In today's world saturated with countless
images, Jiyun Kang continues her practice by focusing on what lies outside of
that flood—the things that remain unseen, the blank spaces where nothing is
immediately visible. For Kang, "seeing" is not about instantly
consumed images with high resolution like those on a smartphone screen. Rather,
it is about sensations that require physical movement, specific conditions, or
prolonged presence in order to come into view.

In the exhibition 《Remnants
and Remains》, visitors are first met with flickering
scenes on one side of the wall at the entrance—reached by descending a faded
terrazzo staircase. Within the light, there are signals that cannot be read. As
one turns to move toward the center of the gallery, a blind catching the shadow
of a flying bird halts the viewer’s gaze.

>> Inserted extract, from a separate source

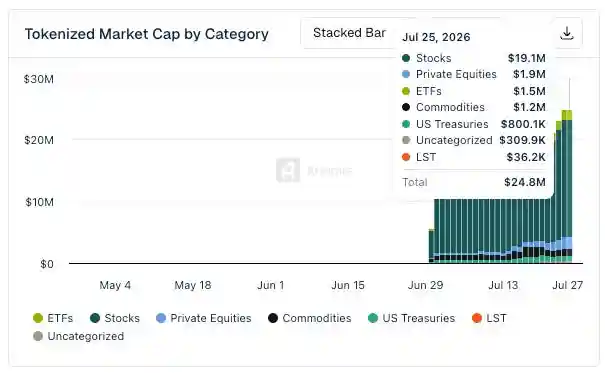Viewport: 605px width, 373px height.
Task: Toggle Stocks series in the legend
Action: pos(115,318)
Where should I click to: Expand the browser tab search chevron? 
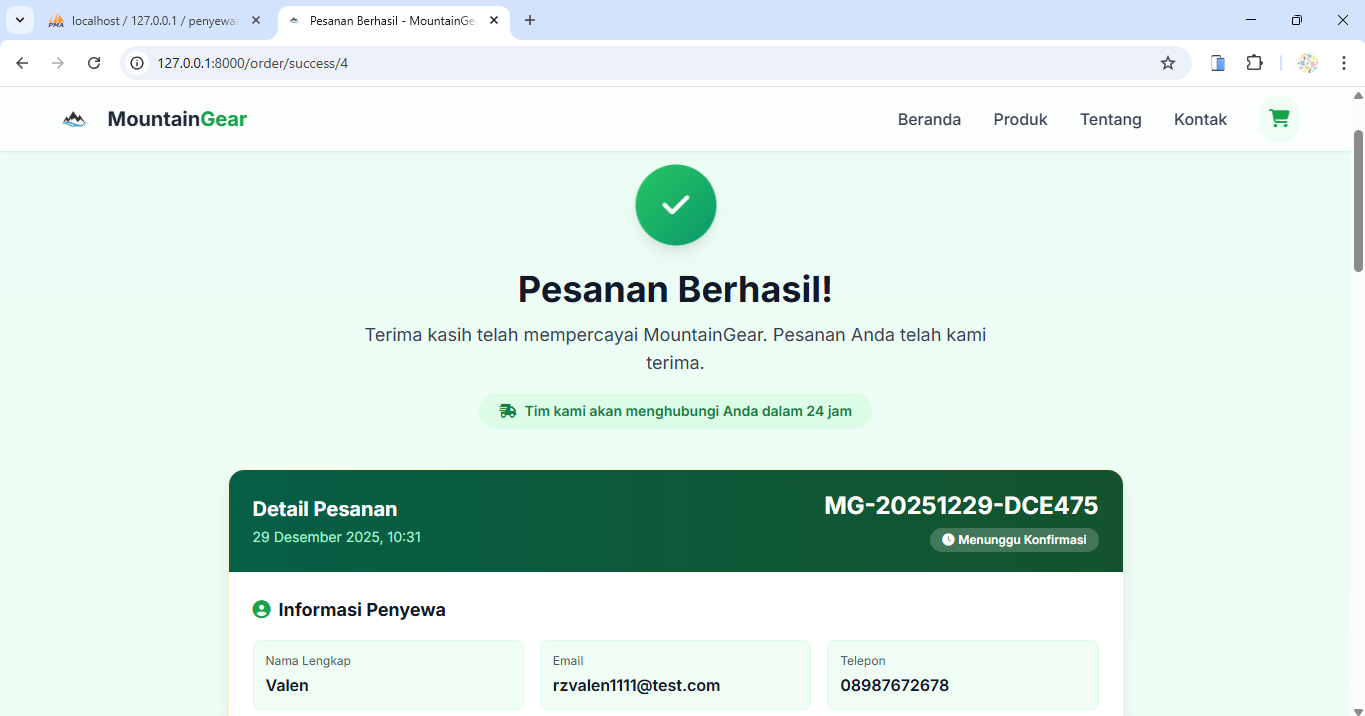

The video work Remnants and
Remains, which shares the exhibition’s title, is composed of
translucent fabric through which light passes, and a wooden screen that renders
images sharply. The video traces how the color "blue"—once
unnamed—came to symbolize an era. The artist adds that nothing can truly belong
to blue itself, reminding us that even what we believed to be tangible or
unquestionable was merely something momentarily witnessed.

In this exhibition, Jiyun Kang unpacks the notion of what we believe we have seen, revealing the gap between what is visible and what remains unseen. She shares an experience of looking at absences—of learning how to see emptiness, of recognizing spaces where something presumed invisible has been omitted, and of observing traces of what once was.